Mustafa Alani, head of security and defence at the Gulf Research Centre in Dubai agreed that the sheer volume of packages carried by global parcel firms such as UPS and FedEx made it hard to be vigilant.
"The scale of these companies limits their surveillance abilities they manage hundreds of millions of packages every day," he said.
The package found in Dubai contained explosives contained in the ink compartment of a printer, according to police a fact that Alani said made them "extremely difficult to detect".
"The package was screened in Yemen by FedEx, which like UPS has its own security detection system, and was checked again at Sanaa airport. So it wasn't the fault of either the company or the airport authorities," he said.
US officials and Dubai police said the devices bore all the hallmarks of Al-Qaeda, and security experts noted that the explosive used had previously been used by the terror network's branch in the Arabian peninsular (AQAP).

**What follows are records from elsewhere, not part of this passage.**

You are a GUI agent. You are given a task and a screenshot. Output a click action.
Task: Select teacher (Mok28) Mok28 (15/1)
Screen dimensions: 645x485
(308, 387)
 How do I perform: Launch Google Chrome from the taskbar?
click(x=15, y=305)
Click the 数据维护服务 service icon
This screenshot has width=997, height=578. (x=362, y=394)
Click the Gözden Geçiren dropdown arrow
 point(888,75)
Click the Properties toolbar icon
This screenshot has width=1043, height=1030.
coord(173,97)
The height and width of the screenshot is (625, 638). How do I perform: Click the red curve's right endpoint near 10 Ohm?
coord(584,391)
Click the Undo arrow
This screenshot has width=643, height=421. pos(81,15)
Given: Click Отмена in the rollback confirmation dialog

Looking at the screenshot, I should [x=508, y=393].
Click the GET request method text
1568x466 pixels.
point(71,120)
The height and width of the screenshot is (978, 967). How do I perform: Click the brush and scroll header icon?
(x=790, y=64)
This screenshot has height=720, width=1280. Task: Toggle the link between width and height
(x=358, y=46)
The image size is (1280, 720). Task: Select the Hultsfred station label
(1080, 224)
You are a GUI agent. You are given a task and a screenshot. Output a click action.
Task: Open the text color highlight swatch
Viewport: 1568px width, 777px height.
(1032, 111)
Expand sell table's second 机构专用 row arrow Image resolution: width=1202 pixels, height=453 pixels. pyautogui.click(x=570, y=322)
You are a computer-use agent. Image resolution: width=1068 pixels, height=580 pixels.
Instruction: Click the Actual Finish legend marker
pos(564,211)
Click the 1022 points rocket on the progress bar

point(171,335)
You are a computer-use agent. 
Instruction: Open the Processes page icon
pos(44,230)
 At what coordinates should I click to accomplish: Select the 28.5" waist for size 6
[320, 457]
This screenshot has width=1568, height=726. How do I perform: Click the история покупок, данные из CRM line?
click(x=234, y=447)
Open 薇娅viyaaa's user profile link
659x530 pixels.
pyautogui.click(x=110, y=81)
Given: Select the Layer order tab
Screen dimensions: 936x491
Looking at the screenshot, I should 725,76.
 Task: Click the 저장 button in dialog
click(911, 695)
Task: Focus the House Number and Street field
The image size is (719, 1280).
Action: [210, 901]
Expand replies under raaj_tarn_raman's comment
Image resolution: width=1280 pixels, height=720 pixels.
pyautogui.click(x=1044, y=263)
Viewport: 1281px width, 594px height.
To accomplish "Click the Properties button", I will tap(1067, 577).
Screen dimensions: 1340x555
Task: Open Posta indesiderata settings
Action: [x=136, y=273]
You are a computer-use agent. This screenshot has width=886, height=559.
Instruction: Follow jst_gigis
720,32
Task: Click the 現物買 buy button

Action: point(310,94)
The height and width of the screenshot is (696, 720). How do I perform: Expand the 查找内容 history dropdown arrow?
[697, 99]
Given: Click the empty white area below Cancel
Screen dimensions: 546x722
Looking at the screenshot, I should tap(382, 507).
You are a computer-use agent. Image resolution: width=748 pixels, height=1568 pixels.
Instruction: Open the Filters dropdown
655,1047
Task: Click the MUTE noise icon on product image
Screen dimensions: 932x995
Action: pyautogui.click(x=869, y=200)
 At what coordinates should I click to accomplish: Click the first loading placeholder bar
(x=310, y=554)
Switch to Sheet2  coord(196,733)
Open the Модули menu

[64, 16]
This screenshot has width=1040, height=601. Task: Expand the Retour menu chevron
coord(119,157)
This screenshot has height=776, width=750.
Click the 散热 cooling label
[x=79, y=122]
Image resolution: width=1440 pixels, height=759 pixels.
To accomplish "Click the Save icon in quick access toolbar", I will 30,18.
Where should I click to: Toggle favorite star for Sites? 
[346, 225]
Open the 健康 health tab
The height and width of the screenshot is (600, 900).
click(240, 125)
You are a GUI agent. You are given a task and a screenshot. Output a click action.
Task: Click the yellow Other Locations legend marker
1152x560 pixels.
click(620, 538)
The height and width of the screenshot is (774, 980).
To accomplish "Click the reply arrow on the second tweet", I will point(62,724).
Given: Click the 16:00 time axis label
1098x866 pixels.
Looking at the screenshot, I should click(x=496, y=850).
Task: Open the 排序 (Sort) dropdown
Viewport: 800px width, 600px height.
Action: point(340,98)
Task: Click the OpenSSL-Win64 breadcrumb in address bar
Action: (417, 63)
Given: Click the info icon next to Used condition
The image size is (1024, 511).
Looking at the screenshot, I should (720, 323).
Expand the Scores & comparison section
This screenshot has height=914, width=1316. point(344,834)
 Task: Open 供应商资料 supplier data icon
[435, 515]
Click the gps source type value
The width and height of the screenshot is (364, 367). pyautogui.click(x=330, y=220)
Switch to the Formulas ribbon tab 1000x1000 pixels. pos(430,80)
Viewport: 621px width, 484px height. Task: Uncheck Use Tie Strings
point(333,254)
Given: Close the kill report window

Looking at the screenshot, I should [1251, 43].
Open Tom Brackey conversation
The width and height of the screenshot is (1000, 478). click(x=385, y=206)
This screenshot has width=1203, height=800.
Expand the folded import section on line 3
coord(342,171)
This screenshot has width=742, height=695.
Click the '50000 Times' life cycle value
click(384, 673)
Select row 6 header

The Dubai parcel was laced with PETN, the same powerful explosive used by would-be 2009 Christmas day bomber Farouk Abdulmutallab and 2001 attempted shoe-bomber Richard Reid.
Brisard, a global consultant on terror groups, said Abdulmutallab was a member of AQAP and his mode of carrying the explosive in his underwear was only one example of their increasingly innovative way of operating.
"We saw them in 2009 when they tried to kill the Saudi interior minister with one of their men who blew himself up with an explosive inside his body," the Frenchman said.
He added: "The group is suspected of having worked on developing breast implants packed with explosives."
In the end however, perhaps the most important feature about the attack was that it had failed, said another analyst.
The plot showed "a weakness in Al-Qaeda this is another plot that failed," Colonel Richard Kemp, a former member of the British army and security expert, told BBC television in London.
"And so it does show that they have the intent but perhaps at present they still lack the capability."